→ Exercise passage
Bill Aulet is the Managing Director of the Martin Trust Center for MIT Entrepreneurship at MIT and Professor of the Practice at the MIT Sloan School of Management and MIT Sloan Executive Education. He is also the author of Disciplined Entrepreneurship: 24 Steps to a Successful Startup.

== Career ==
Since Aulet became Managing Director in 2009, he has conceived, designed and overseen the implementation of numerous innovative programs, from new courses (Linked Data Ventures, Entrepreneurial Product Marketing and Development, Energy Ventures, Applications of Advanced Entrepreneurial Techniques) and student initiatives (MIT Clean Energy Prize, MIT Entrepreneurship Review) to accelerators (Global Founders’ Skills Accelerator, Beehive Cooperative) and thought leadership initiatives (Regional Entrepreneurship Acceleration Program or REAP). In April 2013, Aulet was awarded the Adolf F. Monosson Prize for Entrepreneurial Mentoring at MIT.

Prior to joining MIT, Aulet worked for more than a decade at IBM before launching a series of startups, including 3-D imaging company SensAble Technologies Inc.

His writings on entrepreneurship have been published by The Wall Street Journal, TechCrunch The Boston Globe, The Huffington Post, Xconomy, the Kauffman Foundation, MIT Sloan Experts, and the MIT Entrepreneurship Review.

== Personal life ==
A former professional basketball player, Aulet lives in Belmont, Massachusetts with his wife; they have four grown sons. One of Aulet's sons is Tom Aulet, founded the company Ergatta, which makes gamified indoor rowers. Aulet holds a bachelor’s in engineering from Harvard University and an SM from the MIT Sloan School of Management.

== Educational activities ==
Bill Aulet teaches the MIT massive open online course (MOOC) on entrepreneurship: "Entrepreneurship 101: Who Is Your Customer?" and is Instructor at MIT Bootcamps.

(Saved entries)
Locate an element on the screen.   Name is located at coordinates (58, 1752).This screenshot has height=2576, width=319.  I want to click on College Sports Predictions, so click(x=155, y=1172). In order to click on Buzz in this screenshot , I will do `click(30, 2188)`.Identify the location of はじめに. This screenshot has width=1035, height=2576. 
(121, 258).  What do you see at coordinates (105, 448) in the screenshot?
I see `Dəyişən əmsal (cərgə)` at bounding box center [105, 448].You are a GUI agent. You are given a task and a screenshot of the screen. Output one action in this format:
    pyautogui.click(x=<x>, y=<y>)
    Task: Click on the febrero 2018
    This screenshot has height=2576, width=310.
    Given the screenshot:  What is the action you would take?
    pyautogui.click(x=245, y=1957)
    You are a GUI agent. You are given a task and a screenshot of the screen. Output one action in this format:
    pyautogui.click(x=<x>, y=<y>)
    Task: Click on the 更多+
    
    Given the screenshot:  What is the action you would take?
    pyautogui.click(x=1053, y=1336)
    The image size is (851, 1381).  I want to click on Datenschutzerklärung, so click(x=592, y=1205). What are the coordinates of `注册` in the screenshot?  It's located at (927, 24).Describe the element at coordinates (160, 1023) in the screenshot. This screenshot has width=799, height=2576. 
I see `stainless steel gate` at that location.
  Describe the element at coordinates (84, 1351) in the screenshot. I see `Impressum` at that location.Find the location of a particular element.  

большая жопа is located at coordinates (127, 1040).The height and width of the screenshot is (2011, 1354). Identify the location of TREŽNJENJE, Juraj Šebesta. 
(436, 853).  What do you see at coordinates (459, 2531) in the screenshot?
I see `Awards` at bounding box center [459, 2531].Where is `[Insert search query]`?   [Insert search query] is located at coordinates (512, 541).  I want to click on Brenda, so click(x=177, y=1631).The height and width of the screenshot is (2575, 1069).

→ What is needed
Can you return the part of the Bill Aulet passage from "Prior to joining" to "SensAble Technologies Inc.", copied word for word?

→ Exercise response
Prior to joining MIT, Aulet worked for more than a decade at IBM before launching a series of startups, including 3-D imaging company SensAble Technologies Inc.